I’m measuring a success probability of about \(2^{-17.3}\) using the techniques described in this post. Running in a Qubes VM on an old ThinkPad T420s, I’m measuring ~8000 trials per second and an average success rate of just over three collisions per minute.

And frankly, after how much work this attack took, three collisions per minute is plenty for me.


  1. Although an honorable mention goes to challenge 48, which covers Bleichenbacher’s attack on RSA with PKCS 1.5. I’d rate Wang’s attack as more difficult overall, but the two attacks do require comparably psychotic levels of attention to detail. 

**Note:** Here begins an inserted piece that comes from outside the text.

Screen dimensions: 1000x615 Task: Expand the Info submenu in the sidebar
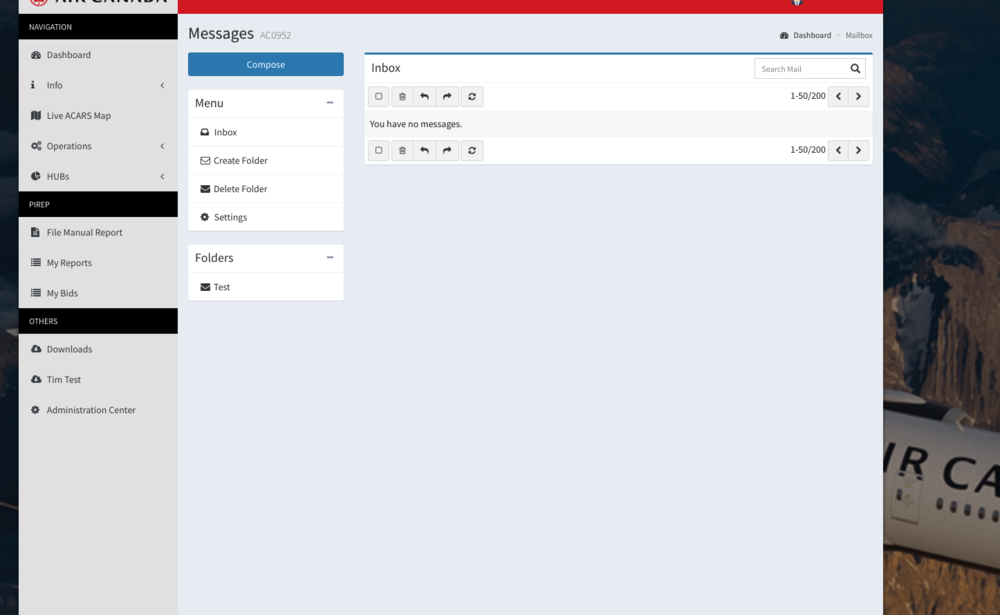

  2. The alternatives would be to either: (1) Use 1-indexed notation throughout our entire script (no thank you), or (2) mix the two conventions, use some naming system that distinguishes between constants that come from the paper and constants that come from anywhere else, and treat constants as 0-indexed or 1-indexed based on their origin (again, no thank you). 

  3. Or any other length, not just 64 bytes, naturally. For n bytes, precompute 8*n and use random.getrandbits(8*n).to_bytes(n, 'big'). My performance tests did not indicate any significant difference between using ‘big’ or ‘little’ here, but YMMV. 

  4. Not cryptographically secure randomness - but in this case it doesn’t have to be! 

  5. Here’s the idea: Currently, within find_collisions, both massage and apply_differential take a message as a bytestring, break it into chunks, call struct.unpack on the chunks, manipulate them, then struct.pack the result. An alternative implementation could simply generate our input message as a list of ints, rewrite massage and apply_differential to operate on that list directly, and only pack it back to a bytestring when we’re ready to try a collision. This would likely run a little faster; personally, though, I think it might be harder to read. But hey - maybe this can be how you write a version of the attack that outperforms mine :-) 

  6. The alternative would be to initialize m_4 to random.getrandbits(32), zero all the bits we’ve got constraints on, then proceed as above. That’s not too difficult, but I just don’t feel like it’s really necessary either, and – as I keep finding myself saying – the code is simpler this way.